Saber que nada ni nadie puede hacernos desgraciados o felices a no ser que nosotros lo permitamos y que solo cuando nos conocemos, nos miramos y nos enfrentamos desde la compasión, ocurre el encuentro con nuestro interior y damos paso a todas esas voces internas que nos hablan y nos susurran al oído todo lo que necesitamos saber para encontrar nuestro propio equilibrio.

En nuestras manos está escucharlo y tomar acción o dejarlo pasar y echar la culpa a otros.

La soledad es una buena compañera de viaje cuando hemos hecho el trabajo interno.

¿Quién soy?

¿Qué me hace feliz?

¿Que necesito?

¿Qué puedo hacer por mí?

Alguna vez, ¿Te has hecho estas preguntas? te invito a volver hacértelas hoy. Ahora, en este momento exacto de tu vida, porque quizás, lo que antes te hacia feliz ahora no o porque quizás tus prioridades hayan cambiado y si no paramos y somos conscientes de este momento en concreto dejamos escapar oportunidades de encontrarnos y sentirnos completos.

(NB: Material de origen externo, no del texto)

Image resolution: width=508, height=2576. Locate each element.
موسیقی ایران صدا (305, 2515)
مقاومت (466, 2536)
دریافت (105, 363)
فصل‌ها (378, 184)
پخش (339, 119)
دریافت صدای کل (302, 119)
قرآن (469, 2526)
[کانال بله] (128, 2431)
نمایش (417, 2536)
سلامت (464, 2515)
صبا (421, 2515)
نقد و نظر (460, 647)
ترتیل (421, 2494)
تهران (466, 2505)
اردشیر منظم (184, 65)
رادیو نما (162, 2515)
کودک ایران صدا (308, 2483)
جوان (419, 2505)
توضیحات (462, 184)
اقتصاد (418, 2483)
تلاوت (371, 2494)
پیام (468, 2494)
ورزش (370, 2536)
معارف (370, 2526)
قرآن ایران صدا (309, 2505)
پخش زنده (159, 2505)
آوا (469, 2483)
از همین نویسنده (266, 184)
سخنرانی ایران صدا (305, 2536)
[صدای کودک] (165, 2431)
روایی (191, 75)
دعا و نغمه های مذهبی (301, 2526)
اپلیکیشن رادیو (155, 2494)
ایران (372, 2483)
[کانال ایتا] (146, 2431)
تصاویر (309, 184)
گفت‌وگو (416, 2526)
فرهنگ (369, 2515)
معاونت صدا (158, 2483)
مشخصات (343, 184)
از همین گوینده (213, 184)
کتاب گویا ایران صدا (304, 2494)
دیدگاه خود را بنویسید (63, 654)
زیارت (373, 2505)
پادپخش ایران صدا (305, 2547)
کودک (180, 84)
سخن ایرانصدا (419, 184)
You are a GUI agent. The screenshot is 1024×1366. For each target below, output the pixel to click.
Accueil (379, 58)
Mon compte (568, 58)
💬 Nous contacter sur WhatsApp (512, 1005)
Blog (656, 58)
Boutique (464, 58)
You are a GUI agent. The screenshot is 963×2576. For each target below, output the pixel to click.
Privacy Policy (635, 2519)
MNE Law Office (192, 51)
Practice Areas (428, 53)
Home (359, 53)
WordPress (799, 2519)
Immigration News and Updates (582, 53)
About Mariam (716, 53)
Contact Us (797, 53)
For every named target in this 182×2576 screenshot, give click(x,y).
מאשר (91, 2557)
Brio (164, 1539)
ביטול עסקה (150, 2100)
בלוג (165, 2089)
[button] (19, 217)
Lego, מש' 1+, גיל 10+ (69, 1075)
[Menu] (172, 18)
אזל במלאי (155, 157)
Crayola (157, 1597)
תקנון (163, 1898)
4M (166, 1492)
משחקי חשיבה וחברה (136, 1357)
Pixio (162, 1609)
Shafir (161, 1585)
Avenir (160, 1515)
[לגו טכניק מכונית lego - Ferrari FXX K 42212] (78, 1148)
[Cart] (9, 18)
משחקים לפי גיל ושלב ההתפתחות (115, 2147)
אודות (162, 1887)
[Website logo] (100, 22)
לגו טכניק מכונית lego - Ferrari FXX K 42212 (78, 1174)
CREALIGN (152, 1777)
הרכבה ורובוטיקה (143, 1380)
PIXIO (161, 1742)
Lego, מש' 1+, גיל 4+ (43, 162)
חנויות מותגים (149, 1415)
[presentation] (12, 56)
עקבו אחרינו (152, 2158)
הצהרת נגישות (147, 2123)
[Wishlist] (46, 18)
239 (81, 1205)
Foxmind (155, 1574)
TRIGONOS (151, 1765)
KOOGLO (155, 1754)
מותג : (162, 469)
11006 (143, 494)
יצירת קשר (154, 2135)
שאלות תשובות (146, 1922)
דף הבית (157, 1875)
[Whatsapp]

Hay una frase preciosa de Enric Corbera: Nadie puede escuchar su corazón rodeado de ruido. Que hermosa frase y que cierta. Cuantas veces vamos con la cabeza llena de miles de pensamientos por el mundo, un día y otro día y otro más.  Estamos tan llenos de pensamientos ajenos que no podemos escucharnos a nosotros mismos.

Me sigues?

Cuando necesites tomar una decisión aléjate de todos, conecta contigo, escápate alguna parte que te conecte a ti y que puedas estar a solas para alinearte con tu corazón y escuchar tus propios y únicos pensamientos. Solo así serás libre, solo así sabrás cuál es tu verdad. Esa es la magia de saber estar a solas y de elevarte a tu conciencia superior.

Comparto un texto de Mercé Roura que viene a colación de este post:

Ser buena persona no es hacer lo que se supone que se debe hacer, va más allá. Es existir desde la consciencia, estar conectado a uno mismo y vivir en coherencia. Empezar por amarse y respetarse y hacer sin imposición… No es mejor el que calla y baja la cabeza ante un insulto que el que responde con un insulto igual o más cruel … Nadie es mejor que nadie, todos estamos perdidos por aquí intentado existir y a veces caemos en pozos oscuros y no sabemos salir…

Estar con otros para no estar solo no es ser buena persona, es sentirse nadie, es vivir desde la carencia de autoestima, desde la necesidad… Y somos más grandes que eso, merecemos todo el amor que somos capaces de dar, somos todo el amor que damos y que podemos albergar.

Que la soledad te haga fuerte, te haga más sabio/a y te llene de todas las bendiciones que mereces.